The Maldives are the smallest Asian country in both population and land area. With an average ground level of 1.5 metres (4 ft 11 in) above sea level, it is the lowest country on the planet. It is also the country with the lowest highest point in the world, at 2.3 metres (7 ft 7 in); the Maldives sinking is a great concern for the Maldivian people.
The Maldives was largely terra incognita for tourists until the early 1970s. Strewn across the equator in the Indian Ocean, the Maldives archipelago possesses a truly unique geography as a small island country. Nature has fragmented the archipelago into 1,190 tiny islands that occupy a mere one per cent of its 90,000 km2 territory. Only 185 islands are home to its 300,000 population, while the other islands are used entirely for economic purposes of which tourism and agriculture are the most dominant. Tourism accounts for 28% of GDP and more than 60% of the Maldives’ foreign exchange receipts. Over 90% of government tax revenue comes from import duties and tourism-related taxes. The development of tourism has fostered the overall growth of the country’s economy. It has created direct and indirect employment and income generation opportunities in other related industries. The first tourist resorts were opened in 1972 with Bandos island resort and Kurumba Village.

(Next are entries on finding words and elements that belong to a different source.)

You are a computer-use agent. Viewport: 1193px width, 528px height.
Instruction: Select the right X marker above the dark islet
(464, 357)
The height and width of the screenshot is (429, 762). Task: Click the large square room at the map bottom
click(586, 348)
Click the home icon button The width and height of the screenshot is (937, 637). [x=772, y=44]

According to the Ministry of Tourism website, the emergence of tourism in 1972 transformed the economy of the Maldives, moving rapidly from the dependence on the fisheries sector to the tourism sector. In just three and a half decades, the industry has become the main source of income and livelihood of the people of the Maldives. Tourism is also the country’s biggest foreign currency earner and the single largest contributor to the GDP. Today, there are 89 resorts in the Maldives with a bed capacity of over 17,000, providing facilities for tourists whose annual arrival figure exceeds 600,000.
The number of resorts has increased from 2 to 92 between 1972 and 2007. As of 2007, over 8,380,000 tourists had visited Maldives.

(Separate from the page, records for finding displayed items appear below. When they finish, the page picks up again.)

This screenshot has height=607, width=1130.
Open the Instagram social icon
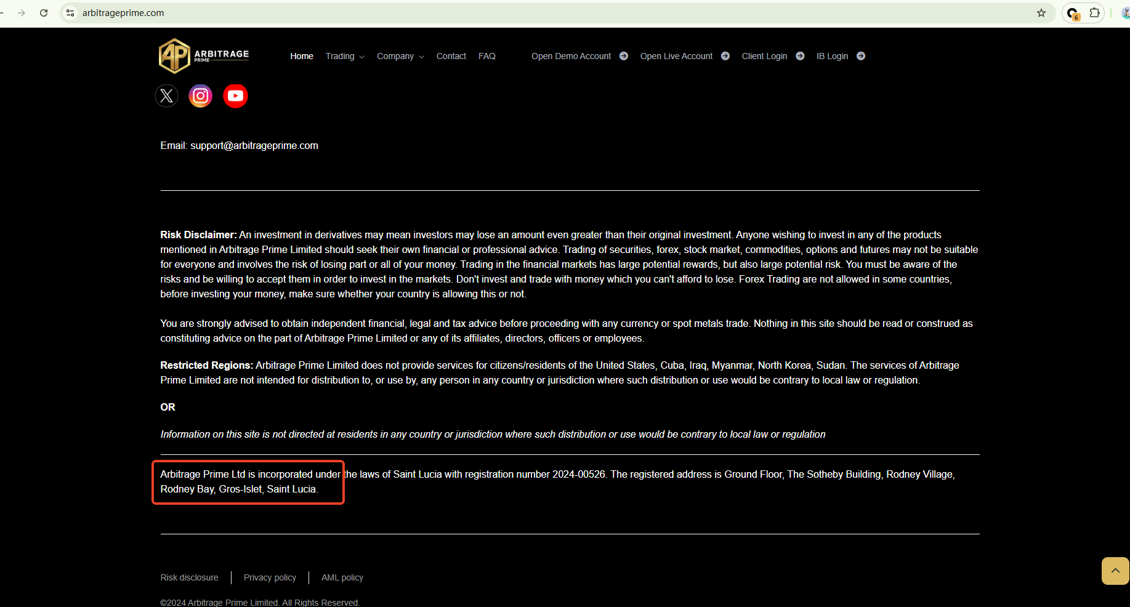tap(200, 95)
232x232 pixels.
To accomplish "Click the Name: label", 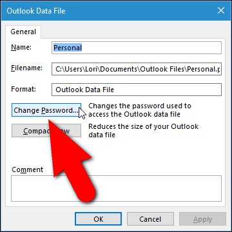I will [x=21, y=47].
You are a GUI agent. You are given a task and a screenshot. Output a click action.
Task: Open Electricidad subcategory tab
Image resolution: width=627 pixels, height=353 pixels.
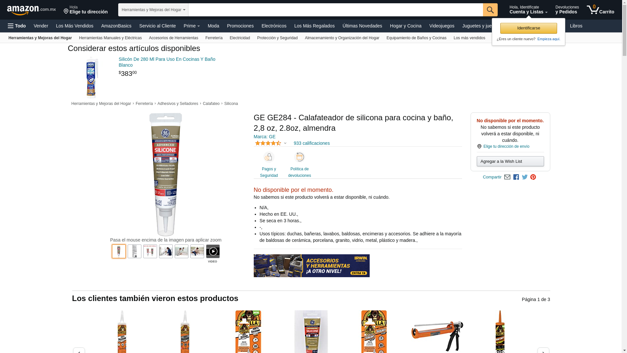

Most visitors arrive at Malé International Airport, on Hulhulé Island, adjacent to the capital Malé. The airport is served by an array of flights to India, Sri Lanka, Doha, Dubai and major airports in South-East Asia, as well as an increasing number of charters from Europe. Many flights stop in Colombo (Sri Lanka) enroute.

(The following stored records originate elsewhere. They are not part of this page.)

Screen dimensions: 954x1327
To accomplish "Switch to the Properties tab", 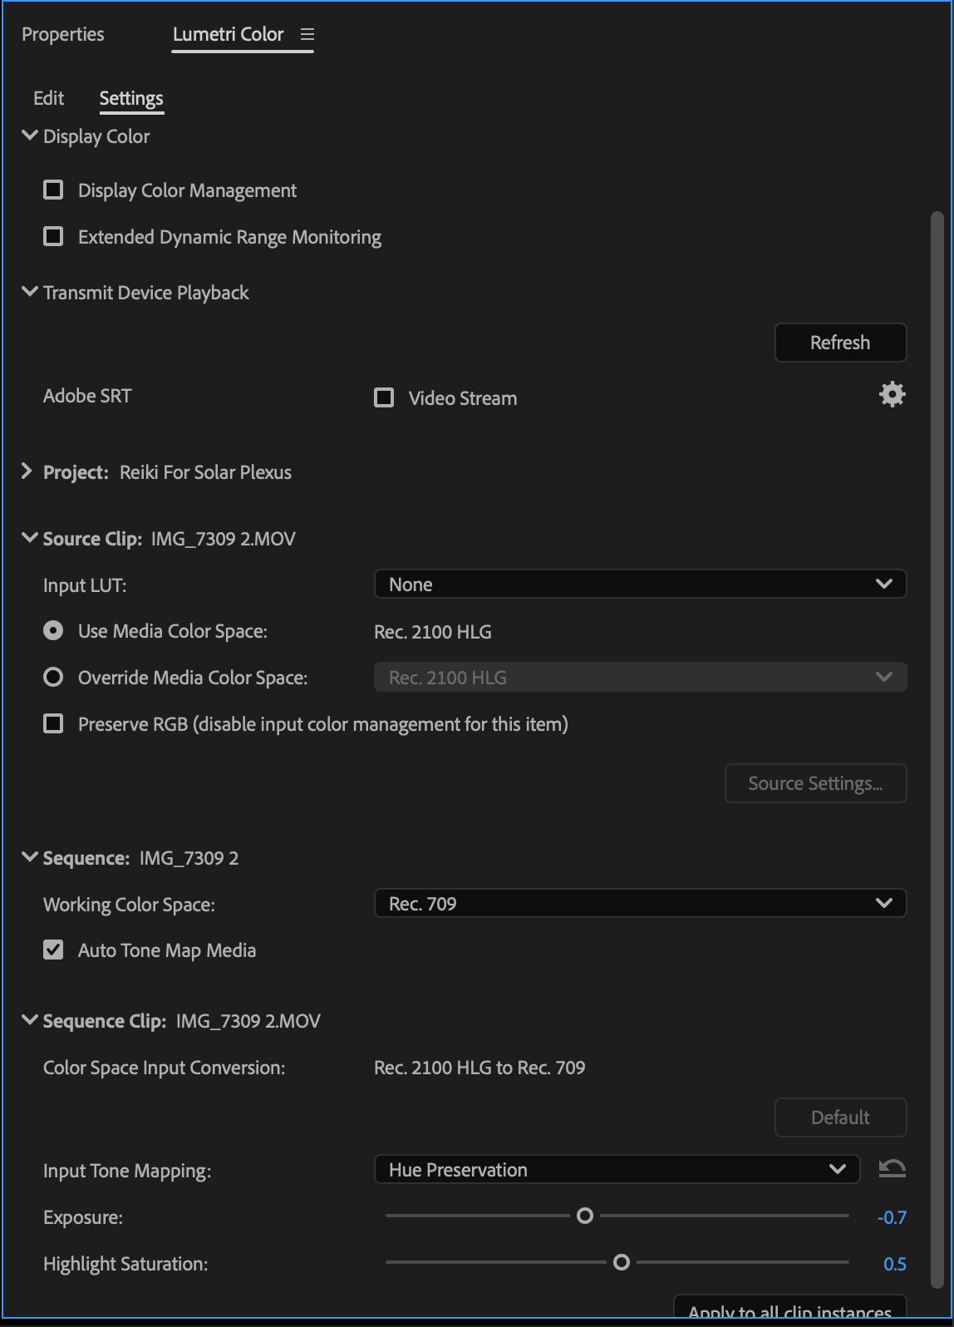I will [63, 35].
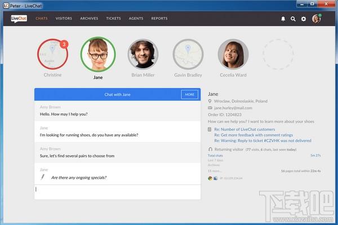Open search with the magnifier icon
The image size is (338, 225).
(x=293, y=19)
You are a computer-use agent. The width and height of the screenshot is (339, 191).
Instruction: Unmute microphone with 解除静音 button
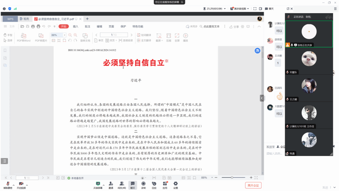tap(8, 184)
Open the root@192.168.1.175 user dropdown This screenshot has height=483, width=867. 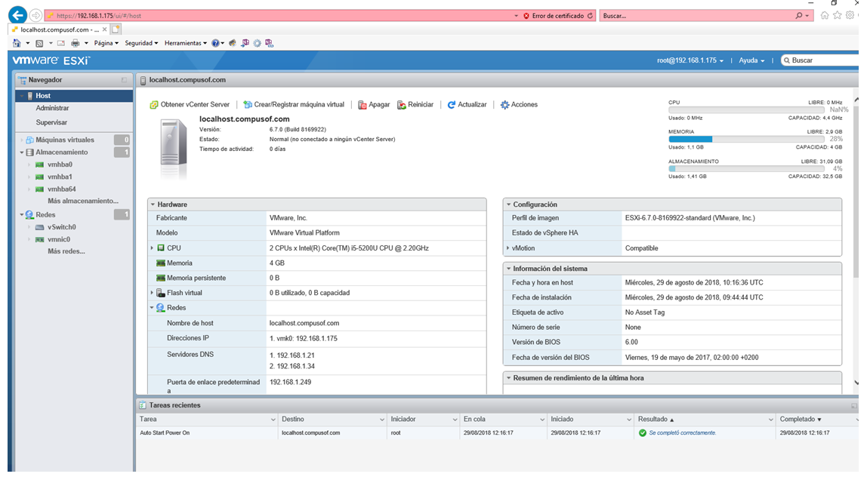pyautogui.click(x=690, y=60)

Gan Airport, on the southern atoll of Addu, also serves an international flight to Milan several times a week.
Diving in the Maldives. The Maldives has become one of the world’s premier scuba diving destinations, because of the abundance of amazing white sand beaches, coral reefs, clear warm waters, many scuba diving sites and rich marine life.
Most holiday resorts in the Maldives have a scuba diving facility and there are a number of liveaboard operators offering scuba diving cruise holidays that take guests to many dive sites all over the Maldives. Many scuba divers are keen to dive in the Maldives because of the presence of whale sharks, manta rays, eagle rays, reef sharks, hammerhead sharks and moray eels, as well as many smaller fish and coral species.
In the 2004 tsunami, the Maldives were severely damaged and much of the coral was bleached. Thankfully, the coral reefs have made an excellent recovery and have almost returned to their pre-tsunami condition.